◆ What is required:
Using the records below, transcribe word for word the stretch from the line that contains "Instruction: Toggle muted volume speaker icon" through the line that contains "Start Live view", both end lines included, and nothing else.

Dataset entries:

◇ ◇ ◇ ◇ ◇ ◇ ◇

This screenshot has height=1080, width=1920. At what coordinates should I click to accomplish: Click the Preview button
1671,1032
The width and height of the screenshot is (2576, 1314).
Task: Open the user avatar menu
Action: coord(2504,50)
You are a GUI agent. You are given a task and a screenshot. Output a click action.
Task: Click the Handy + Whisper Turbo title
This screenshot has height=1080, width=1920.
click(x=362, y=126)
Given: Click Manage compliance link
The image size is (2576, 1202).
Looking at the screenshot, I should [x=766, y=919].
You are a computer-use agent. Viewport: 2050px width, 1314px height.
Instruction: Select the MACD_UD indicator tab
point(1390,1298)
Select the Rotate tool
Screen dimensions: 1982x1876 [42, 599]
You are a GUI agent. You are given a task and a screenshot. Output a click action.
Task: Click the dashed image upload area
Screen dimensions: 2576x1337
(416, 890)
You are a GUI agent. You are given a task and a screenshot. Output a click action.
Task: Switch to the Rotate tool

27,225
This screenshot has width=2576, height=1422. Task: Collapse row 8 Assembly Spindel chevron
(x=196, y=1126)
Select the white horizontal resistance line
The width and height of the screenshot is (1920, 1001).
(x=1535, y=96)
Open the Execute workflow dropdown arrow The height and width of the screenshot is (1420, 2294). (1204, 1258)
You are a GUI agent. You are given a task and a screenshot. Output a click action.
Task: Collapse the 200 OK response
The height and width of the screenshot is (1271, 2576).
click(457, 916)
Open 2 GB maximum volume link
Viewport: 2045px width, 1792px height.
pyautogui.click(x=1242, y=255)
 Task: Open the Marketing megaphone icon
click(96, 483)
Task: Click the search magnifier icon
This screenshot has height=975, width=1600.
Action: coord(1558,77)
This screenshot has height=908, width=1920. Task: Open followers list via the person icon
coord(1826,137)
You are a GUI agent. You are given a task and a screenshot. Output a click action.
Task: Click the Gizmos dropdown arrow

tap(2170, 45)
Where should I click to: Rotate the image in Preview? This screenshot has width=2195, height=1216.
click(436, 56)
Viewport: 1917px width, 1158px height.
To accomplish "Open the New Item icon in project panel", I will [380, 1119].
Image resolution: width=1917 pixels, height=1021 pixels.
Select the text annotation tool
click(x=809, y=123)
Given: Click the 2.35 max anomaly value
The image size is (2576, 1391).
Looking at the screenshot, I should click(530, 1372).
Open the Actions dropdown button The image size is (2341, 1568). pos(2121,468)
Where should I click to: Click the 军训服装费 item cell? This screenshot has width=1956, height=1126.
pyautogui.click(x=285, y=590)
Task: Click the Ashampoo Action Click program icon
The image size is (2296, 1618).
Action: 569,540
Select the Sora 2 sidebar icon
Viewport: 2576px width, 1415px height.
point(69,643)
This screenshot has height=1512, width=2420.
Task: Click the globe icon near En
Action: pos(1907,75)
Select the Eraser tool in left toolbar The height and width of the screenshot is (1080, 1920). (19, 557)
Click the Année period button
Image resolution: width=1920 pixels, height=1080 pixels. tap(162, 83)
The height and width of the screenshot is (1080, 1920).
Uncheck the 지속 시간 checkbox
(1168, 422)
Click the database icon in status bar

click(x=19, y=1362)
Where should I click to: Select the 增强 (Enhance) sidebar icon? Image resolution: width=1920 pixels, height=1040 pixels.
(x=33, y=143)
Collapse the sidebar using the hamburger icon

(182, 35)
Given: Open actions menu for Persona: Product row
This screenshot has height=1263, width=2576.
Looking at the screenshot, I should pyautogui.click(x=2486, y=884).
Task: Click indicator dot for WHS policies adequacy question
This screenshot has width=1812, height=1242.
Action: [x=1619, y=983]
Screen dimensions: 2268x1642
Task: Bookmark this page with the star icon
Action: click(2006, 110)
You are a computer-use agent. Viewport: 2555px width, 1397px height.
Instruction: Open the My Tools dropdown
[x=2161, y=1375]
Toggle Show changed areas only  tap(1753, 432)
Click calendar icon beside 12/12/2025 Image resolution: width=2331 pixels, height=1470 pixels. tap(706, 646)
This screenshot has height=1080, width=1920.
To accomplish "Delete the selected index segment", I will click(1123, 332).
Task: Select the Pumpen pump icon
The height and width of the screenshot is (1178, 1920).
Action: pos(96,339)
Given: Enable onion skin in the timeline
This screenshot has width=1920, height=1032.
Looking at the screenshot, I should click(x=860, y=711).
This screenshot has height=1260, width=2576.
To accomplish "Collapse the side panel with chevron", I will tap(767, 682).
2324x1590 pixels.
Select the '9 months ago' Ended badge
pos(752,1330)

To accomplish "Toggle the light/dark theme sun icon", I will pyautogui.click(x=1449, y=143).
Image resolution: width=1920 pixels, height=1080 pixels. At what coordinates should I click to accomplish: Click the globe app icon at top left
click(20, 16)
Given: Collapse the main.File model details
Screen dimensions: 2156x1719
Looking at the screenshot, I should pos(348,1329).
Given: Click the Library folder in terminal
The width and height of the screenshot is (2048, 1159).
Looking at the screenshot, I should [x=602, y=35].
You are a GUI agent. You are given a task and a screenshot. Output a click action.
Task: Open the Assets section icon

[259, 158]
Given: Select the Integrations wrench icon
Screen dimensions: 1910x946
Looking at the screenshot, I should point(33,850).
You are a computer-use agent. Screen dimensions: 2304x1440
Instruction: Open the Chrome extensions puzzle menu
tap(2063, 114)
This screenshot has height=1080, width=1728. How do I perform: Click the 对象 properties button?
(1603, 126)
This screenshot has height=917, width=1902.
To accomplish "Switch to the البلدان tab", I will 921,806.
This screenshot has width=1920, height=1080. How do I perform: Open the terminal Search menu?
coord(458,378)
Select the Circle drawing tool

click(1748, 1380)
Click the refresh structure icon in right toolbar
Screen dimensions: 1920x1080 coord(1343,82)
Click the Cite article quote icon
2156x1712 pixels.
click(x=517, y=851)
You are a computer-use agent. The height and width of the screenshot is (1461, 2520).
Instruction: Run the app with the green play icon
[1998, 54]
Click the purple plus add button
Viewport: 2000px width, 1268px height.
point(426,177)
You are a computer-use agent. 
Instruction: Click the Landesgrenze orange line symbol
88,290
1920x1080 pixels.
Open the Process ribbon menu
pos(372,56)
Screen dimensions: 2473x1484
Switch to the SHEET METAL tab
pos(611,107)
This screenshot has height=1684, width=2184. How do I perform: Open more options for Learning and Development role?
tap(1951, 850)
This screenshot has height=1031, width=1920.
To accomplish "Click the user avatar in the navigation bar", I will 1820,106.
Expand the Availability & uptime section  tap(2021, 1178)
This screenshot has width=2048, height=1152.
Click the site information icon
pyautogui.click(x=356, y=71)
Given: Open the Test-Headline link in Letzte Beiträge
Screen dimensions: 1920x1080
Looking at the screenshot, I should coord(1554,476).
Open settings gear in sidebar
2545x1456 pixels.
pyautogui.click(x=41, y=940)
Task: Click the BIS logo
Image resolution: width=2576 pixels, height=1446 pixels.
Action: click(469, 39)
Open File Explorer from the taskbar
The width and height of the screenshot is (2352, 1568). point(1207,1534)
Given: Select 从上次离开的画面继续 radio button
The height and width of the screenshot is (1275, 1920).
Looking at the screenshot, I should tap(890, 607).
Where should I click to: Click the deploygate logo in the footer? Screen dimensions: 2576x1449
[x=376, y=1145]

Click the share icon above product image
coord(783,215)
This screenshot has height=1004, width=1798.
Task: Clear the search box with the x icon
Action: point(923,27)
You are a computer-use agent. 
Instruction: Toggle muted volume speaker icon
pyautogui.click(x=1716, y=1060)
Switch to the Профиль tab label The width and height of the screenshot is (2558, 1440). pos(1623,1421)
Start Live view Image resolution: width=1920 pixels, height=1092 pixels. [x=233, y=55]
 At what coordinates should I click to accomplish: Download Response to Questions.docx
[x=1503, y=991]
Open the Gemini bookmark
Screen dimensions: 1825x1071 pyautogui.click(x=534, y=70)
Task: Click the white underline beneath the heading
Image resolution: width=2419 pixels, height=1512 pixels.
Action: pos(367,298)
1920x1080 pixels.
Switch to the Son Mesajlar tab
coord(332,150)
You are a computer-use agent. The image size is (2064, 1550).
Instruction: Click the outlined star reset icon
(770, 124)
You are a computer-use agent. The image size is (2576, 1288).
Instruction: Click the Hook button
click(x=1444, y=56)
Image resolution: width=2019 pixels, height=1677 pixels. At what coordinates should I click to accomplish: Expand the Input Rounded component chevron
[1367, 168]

◇ ◇ ◇ ◇ ◇ ◇ ◇

◆ Written solution:
Instruction: Toggle muted volume speaker icon
pyautogui.click(x=1716, y=1060)
Switch to the Профиль tab label The width and height of the screenshot is (2558, 1440). pos(1623,1421)
Start Live view Image resolution: width=1920 pixels, height=1092 pixels. [x=233, y=55]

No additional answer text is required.